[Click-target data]
↓↓↓

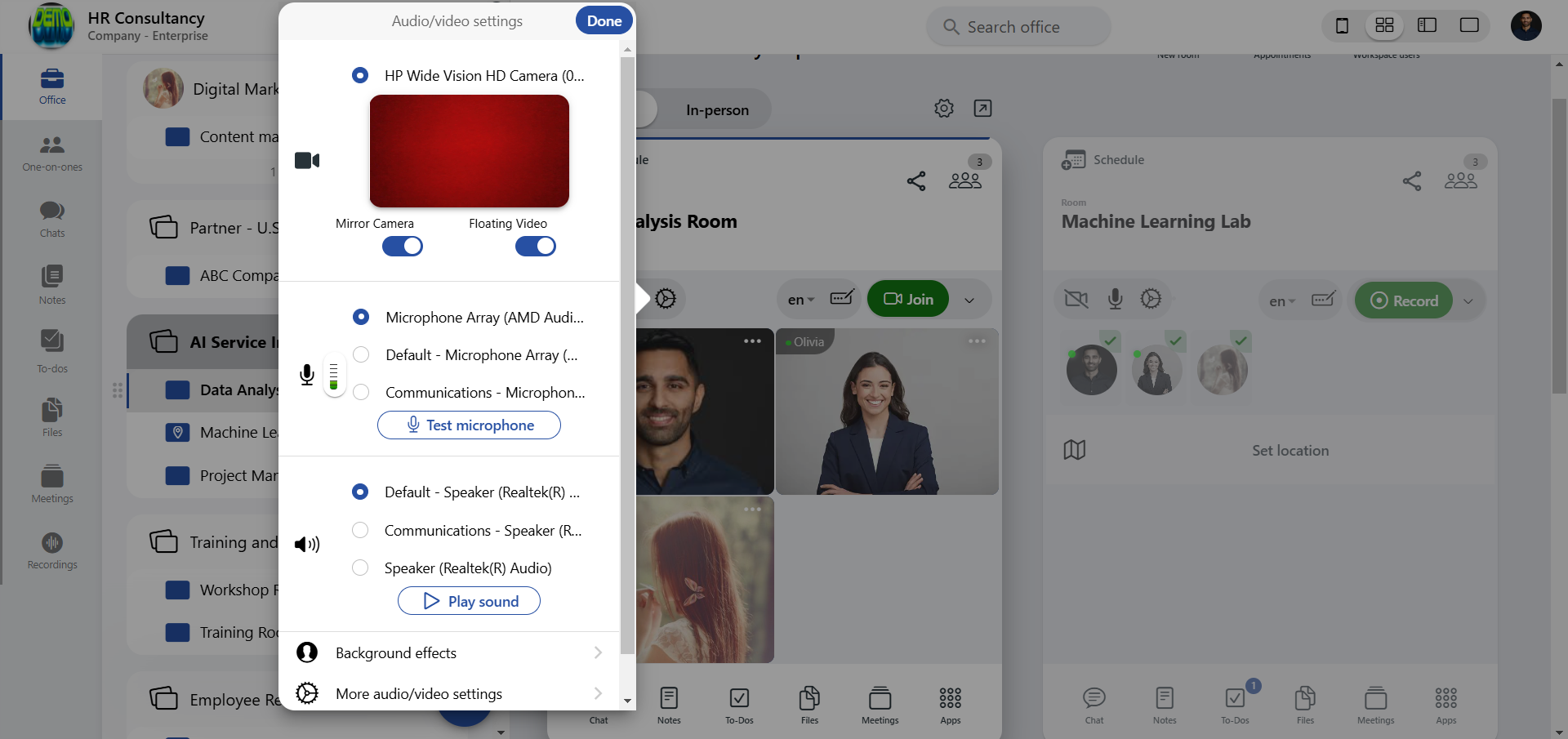Open Files in the Data Analysis Room toolbar
This screenshot has width=1568, height=739.
809,705
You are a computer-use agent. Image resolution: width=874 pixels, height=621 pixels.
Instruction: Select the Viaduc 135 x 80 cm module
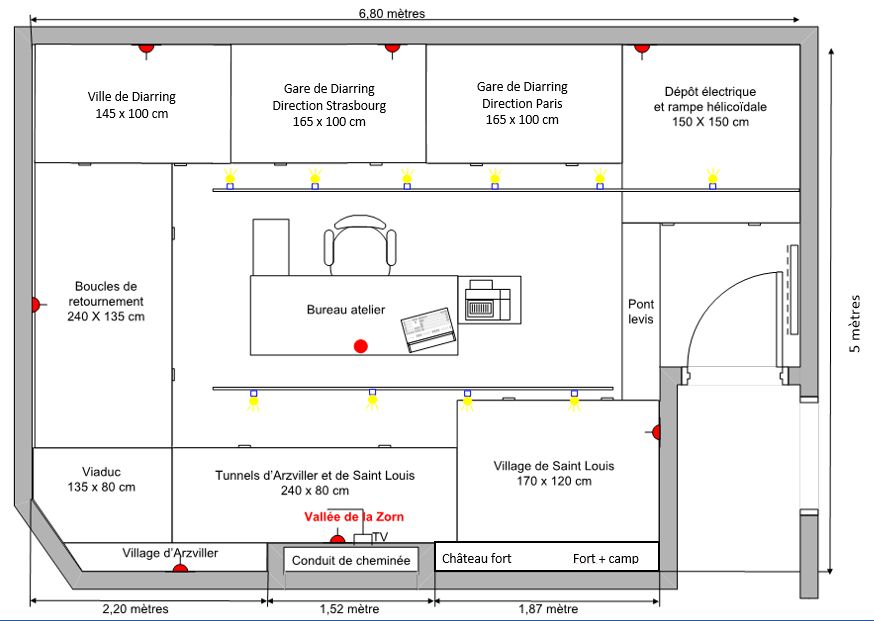click(103, 479)
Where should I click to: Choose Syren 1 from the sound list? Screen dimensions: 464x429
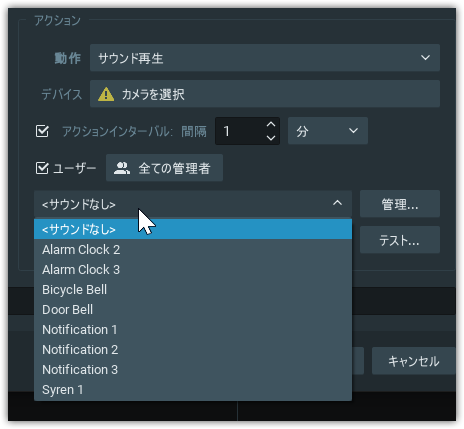coord(193,389)

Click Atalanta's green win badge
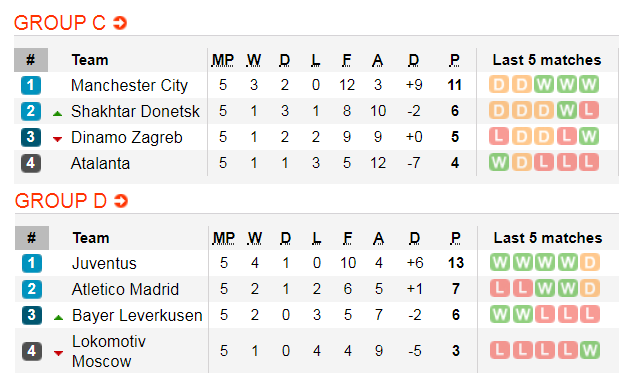[x=499, y=163]
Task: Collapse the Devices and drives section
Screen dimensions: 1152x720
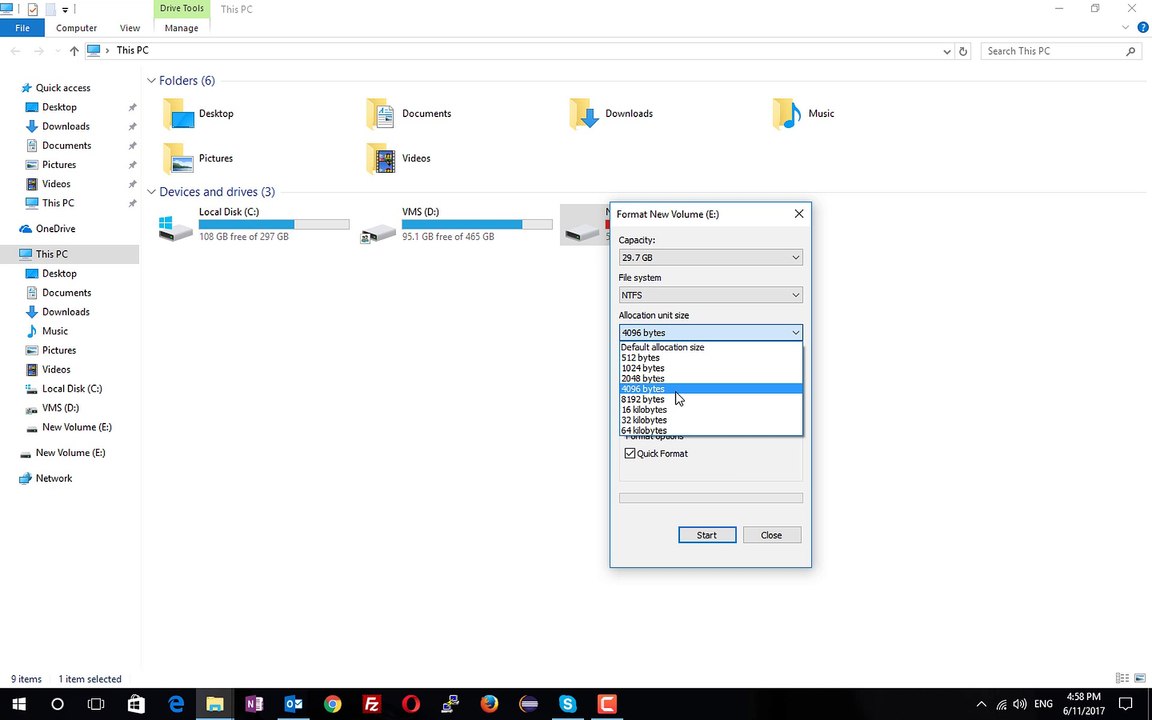Action: (151, 192)
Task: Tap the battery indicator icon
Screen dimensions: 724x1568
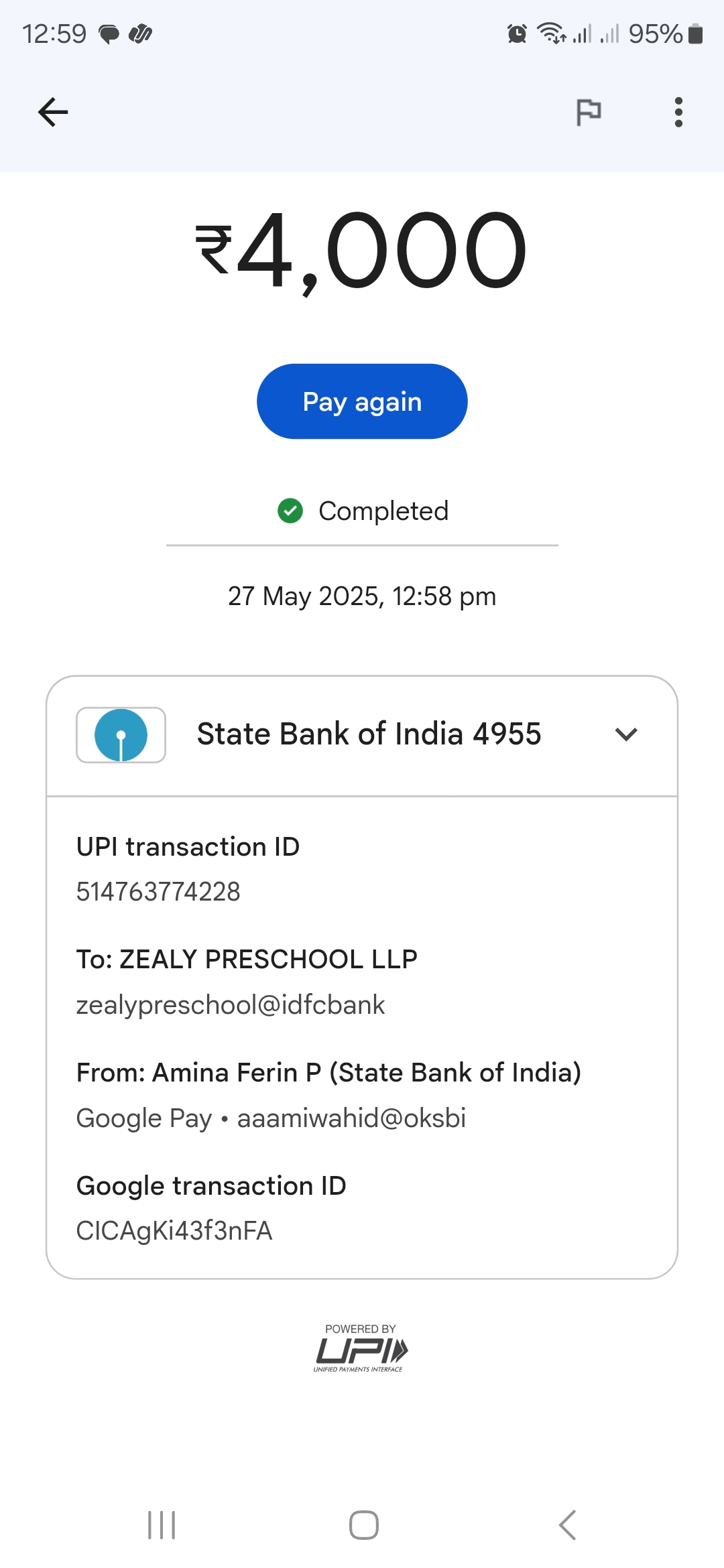Action: click(696, 34)
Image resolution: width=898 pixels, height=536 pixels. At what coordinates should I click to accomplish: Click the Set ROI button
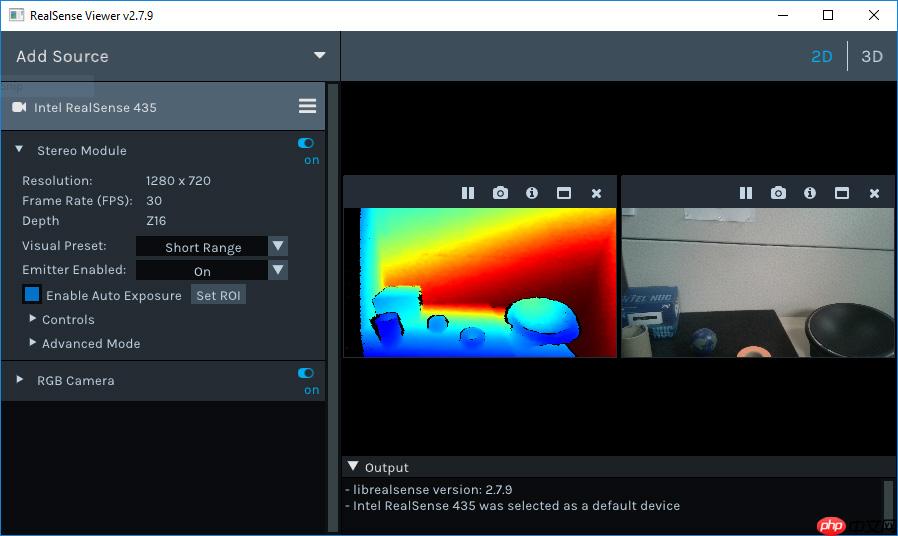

↑↑↑

- EXERCISE REQUIREMENTS -
Output the lines as a Markdown table with the columns Row and Line, starting with the line that contains "Task: Collapse the Devices and drives section" and going on through the end of the records. Skip blank lines and leave the pictures out.

- THE SOLUTION -
| Row | Line |
|---|---|
| 1 | Task: Collapse the Devices and drives section |
| 2 | Screen dimensions: 1152x720 |
| 3 | Action: (151, 192) |
| 4 | Task: Tap the battery indicator icon |
| 5 | Screen dimensions: 724x1568 |
| 6 | Action: click(696, 34) |
| 7 | Image resolution: width=898 pixels, height=536 pixels. At what coordinates should I click to accomplish: Click the Set ROI button |